Sex in the couple: why women still force themselves
Frenchto
The Silent Burden: Why Many Women Still Feel Compelled in Couple's Intimacy.
Behind closed doors, intimacy within couples often hides a complex and rarely voiced struggle: many women continue to engage in sexual relations with their partners despite lacking genuine desire. This gray area of consent emerges from a tangle of emotions and social expectations, a mixture of fatigue, fear of disappointing a loved one, and difficulty in asserting personal boundaries.
Consider the experience of a young mother, exhausted by the demands of family life. She finds herself resisting her partner's advances, her body yearning only for a few hours of rest. Even as she voices her fatigue, her partner's gentle persistence and subsequent disappointment create a silent tension. The unspoken pressure becomes a turning point—she begins to acquiesce, not out of desire, but out of an unarticulated sense of duty or to avoid conflict.
This scenario is not isolated.
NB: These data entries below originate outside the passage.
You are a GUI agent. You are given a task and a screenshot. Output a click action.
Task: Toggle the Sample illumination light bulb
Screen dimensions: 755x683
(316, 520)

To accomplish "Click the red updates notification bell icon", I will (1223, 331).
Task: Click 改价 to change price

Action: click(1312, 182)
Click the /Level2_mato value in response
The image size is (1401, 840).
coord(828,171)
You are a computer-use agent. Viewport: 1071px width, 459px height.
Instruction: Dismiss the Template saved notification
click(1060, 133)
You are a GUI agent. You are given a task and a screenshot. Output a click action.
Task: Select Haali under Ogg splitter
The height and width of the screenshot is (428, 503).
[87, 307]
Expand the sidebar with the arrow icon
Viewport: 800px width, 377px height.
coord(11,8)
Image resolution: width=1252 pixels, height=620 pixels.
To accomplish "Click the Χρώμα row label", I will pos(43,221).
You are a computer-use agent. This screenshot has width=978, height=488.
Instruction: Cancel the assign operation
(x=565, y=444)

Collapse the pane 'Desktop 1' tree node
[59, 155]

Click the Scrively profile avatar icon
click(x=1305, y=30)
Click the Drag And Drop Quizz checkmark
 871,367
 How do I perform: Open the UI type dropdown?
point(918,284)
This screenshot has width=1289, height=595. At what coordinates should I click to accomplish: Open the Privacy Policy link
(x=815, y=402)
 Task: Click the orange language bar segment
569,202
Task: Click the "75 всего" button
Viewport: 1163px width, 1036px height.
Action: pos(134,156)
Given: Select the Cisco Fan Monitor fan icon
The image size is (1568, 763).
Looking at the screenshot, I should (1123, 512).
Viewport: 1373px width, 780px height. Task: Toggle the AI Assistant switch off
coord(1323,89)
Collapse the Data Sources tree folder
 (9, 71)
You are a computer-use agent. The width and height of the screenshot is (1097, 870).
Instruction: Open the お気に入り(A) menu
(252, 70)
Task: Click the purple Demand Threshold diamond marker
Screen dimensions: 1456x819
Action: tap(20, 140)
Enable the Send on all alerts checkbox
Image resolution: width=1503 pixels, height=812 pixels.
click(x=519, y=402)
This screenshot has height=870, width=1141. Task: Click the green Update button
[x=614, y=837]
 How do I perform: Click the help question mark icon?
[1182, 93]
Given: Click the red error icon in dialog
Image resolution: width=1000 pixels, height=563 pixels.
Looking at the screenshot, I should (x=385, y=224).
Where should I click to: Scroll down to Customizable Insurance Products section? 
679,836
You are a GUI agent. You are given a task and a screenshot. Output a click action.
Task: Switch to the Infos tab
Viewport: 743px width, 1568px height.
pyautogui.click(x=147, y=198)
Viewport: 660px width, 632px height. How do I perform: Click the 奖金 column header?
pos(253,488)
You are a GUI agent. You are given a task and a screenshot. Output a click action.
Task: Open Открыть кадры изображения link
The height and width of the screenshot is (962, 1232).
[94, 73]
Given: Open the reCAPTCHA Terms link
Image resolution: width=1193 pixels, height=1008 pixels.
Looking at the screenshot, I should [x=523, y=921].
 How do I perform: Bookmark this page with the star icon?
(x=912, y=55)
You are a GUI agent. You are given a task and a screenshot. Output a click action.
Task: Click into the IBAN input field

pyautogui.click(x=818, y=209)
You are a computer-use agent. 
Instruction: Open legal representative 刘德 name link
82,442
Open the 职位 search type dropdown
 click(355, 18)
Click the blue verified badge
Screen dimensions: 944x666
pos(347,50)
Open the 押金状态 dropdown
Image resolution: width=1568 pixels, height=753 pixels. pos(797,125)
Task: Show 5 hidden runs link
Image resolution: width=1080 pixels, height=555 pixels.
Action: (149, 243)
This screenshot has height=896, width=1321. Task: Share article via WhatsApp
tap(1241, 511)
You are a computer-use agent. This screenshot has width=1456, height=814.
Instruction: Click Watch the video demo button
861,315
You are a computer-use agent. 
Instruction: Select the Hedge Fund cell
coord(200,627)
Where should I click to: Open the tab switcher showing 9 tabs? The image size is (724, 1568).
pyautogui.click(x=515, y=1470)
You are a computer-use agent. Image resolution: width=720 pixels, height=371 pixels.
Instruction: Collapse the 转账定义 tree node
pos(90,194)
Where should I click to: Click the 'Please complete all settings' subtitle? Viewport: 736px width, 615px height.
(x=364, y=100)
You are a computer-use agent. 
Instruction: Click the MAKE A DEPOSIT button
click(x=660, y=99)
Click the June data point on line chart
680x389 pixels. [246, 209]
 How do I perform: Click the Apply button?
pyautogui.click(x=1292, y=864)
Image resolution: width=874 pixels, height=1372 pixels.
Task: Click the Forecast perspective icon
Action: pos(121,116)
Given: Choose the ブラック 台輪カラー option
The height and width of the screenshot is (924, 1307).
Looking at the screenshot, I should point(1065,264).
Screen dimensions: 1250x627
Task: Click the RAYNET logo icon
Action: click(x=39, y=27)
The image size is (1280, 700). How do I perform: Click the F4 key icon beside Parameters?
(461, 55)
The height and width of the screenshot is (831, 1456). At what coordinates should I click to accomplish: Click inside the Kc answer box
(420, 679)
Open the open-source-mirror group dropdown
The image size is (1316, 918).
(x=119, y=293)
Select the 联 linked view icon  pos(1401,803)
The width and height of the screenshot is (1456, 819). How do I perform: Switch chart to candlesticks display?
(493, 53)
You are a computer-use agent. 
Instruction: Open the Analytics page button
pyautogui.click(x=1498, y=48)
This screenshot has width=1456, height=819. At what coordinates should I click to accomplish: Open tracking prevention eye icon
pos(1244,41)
Many women internalize the idea that fulfilling their partner's needs is a part of their role, even when their own desires are absent. The act of refusing, or even recognizing the absence of their own desire, can feel daunting. The fear of hurting the other, disrupting harmony, or being perceived as lacking in affection leads to a quiet compliance that rarely gets addressed openly.
Thus, the dance of intimacy becomes fraught with compromise, shaped by emotional fatigue, unspoken rules, and an inherited sense of obligation. Within the relationship, silence often prevails over honest conversation about needs and boundaries. This unspoken burden weighs heavily, revealing the persistent challenges women face in asserting their own desires and redefining what true consent means within a committed partnership.